En el centro, Ishiyama vio una mesita rectangular. Estaba perfectamente orientada, de acuerdo a la forma de la habitación. Ishiyama la cambió de posición. En vez de dejar que el lado estrecho de la mesa coincidiera con las paredes más cortas de la estancia, la giró con suavidad sobre el suelo de madera pulida de roble hasta que estuvo en posición casi perpendicular a la anterior. Sin embargo, no la enderezó del todo, sino que la dejó torcida en un pequeño ángulo y ligeramente descentrada. La simetría perfecta atrapa la mente en los límites de la realidad.
Ishiyama se arrodilló para abrir el primer baúl. En su interior, envuelto en gruesos pliegues de espuma, se hallaba el servicio de té del Coordinador. Ishiyama inspiró profundamente para tranquilizarse y reprimió el ataque de pánico y el peso de la responsabilidad, que amenazaban con aplastarlo desde el exterior y el interior. El Coordinador me ha confiado estos objetos para que pueda llevar a cabo una delicada misión. No le fallaré.
Lo primero que sacó del baúl fueron tres tatami, las esteras sobre las que se arrodillarían los participantes durante la ceremonia. La primera, de color rojo brillante, la colocó en el lado ancho de la mesa que se encontraba en la zona interior de la habitación. Extrajo una pequeña regla del interior de su quimono y comprobó que la estera roja yacía a veinte centímetros exactamente del borde de la mesita.

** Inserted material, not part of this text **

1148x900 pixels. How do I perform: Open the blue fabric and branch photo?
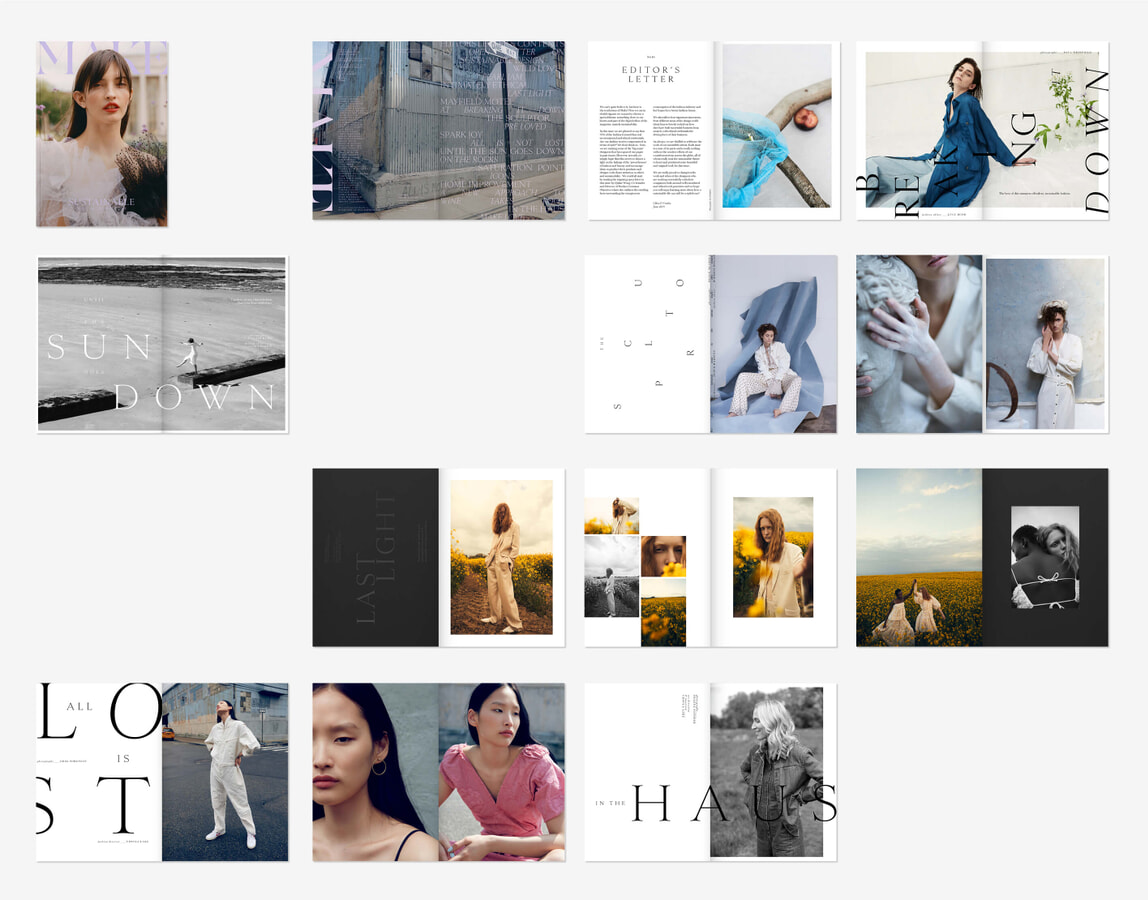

Al otro lado, Ishiyama desplegó el segundo tatami. Éste era rosado y se cercioró de que lo colocaba a treinta y cinco centímetros del borde de la mesa. Por último, en el lado estrecho más próximo a la urna de carbón vegetal y latón, desenrolló su propia estera, vulgar y sin adornos, para la ceremonia, y la situó a cuarenta y cinco centímetros del negro borde de la mesa. Al ponerse en aquel extremo, a causa del alineamiento en diagonal, se colocaba por debajo de las otras esteras.

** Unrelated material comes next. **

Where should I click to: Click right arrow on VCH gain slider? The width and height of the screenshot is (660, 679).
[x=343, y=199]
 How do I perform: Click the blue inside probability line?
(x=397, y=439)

Ishiyama no se apresuró a desempaquetar los demás objetos necesarios ni miró el reloj. Tenía un sentido innato del tiempo y de su paso, al igual que cualquier otro adiestrado como maestro del té. Sabía que sus preparativos se prolongarían por más tiempo del que el monje había calculado para enviarle a Kurita Yorinagaji, pero también sabía que Yorinaga-ji no entraría en la cámara central de la casa de té a menos que fuese invitado.
Ishiyama desenvolvió el cucharón de bambú que había pertenecido a la familia Kurita durante los últimos cuatrocientos años. Se rumoreaba que el coordinador Urizen Kurita II había detenido su aerocoche al ver una impresionante planta de bambú en Luthien y pensó que serviría para hacer un espléndido cucharón para la ceremonia del té. El coche de Urizen explotó a causa de una bomba colocada en secreto por un rival. Por fortuna, el Coordinador se hallaba ya bastante lejos de él. La tradición había conservado aquella anécdota porque un rasgo típicamente japonés le había salvado la vida al Coordinador. Urizen instituyó las reformas que convirtieron la cultura medieval japonesa en el corazón y el alma del Condominio Draconis.
Ishiyama sonrió con reverencia al dejar el cucharón en el suelo. Urizen siguió siendo Coordinador hasta que dimitió a la edad de ciento un años y se retiró a este lugar, a Eco. Creó este monasterio y fue su jefe, con el título de Gobernador Colonial —ningún título de menor envergadura podía ser adecuado para él— hasta su muerte. ¡Qué apropiado es usar este cucharón hoy y aquí!
Desempaquetó con cuidado el cerúleo cuenco de té y lo puso sobre la mesa. A su lado dejó el cucharón de bambú y la escobilla. Volvió a introducir la mano en el primer baúl y sacó el cofre de té de madera lacada en negro, que depositó casi con reverencia en el extremo de la mesa. Era una pieza fabulosa, con un dragón de colores rojo y oro que circundaba tanto el cuerpo como la tapa. Ishiyama sabía que era el mismo cofre que se había utilizado en la comida en que el Coordinador, Takashi Kurita, había visto por primera vez a su futura esposa, la hermosa y joven Jasmine. El lugar donde había colocado el cofre, al tiempo que práctico, daría al futuro invitado de Ishiyama la ocasión de examinarlo.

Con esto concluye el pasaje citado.